• Problem details:
Beneath this task are records; print exactly the stretch of them from the line with "Click Steve Kraut's profile picture" through the line with "Given: Click the Edit pencil button", both ends included.

(Items from a dataset)
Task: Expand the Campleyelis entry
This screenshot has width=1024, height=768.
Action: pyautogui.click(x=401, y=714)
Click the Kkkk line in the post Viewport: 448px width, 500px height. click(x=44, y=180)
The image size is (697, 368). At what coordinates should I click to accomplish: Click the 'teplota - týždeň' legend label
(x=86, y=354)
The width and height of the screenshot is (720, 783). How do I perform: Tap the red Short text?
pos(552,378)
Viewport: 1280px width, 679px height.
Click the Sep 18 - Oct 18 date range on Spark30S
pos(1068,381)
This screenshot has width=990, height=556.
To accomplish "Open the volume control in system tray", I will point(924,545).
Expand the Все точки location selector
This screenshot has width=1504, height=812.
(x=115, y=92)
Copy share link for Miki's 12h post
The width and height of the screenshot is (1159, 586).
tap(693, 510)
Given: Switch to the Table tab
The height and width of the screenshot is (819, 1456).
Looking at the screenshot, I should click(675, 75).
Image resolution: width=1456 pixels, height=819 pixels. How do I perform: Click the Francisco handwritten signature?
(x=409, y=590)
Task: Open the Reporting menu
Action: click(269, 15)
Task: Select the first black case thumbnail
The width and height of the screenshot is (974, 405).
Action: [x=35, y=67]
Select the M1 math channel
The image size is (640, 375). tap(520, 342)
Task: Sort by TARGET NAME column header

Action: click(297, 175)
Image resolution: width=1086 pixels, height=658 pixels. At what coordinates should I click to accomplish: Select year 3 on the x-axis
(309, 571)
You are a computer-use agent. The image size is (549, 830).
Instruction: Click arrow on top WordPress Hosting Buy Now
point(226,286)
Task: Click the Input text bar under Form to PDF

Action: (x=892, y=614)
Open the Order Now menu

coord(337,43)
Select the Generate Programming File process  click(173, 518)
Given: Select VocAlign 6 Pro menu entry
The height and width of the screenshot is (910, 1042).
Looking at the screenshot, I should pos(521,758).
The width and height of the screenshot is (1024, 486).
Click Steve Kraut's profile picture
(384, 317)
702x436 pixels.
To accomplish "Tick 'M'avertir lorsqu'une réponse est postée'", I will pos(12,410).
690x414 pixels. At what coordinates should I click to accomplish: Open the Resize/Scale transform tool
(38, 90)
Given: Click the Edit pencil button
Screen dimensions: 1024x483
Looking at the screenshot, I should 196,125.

• Exercise result:
Click Steve Kraut's profile picture
(384, 317)
702x436 pixels.
To accomplish "Tick 'M'avertir lorsqu'une réponse est postée'", I will pos(12,410).
690x414 pixels. At what coordinates should I click to accomplish: Open the Resize/Scale transform tool
(38, 90)
Given: Click the Edit pencil button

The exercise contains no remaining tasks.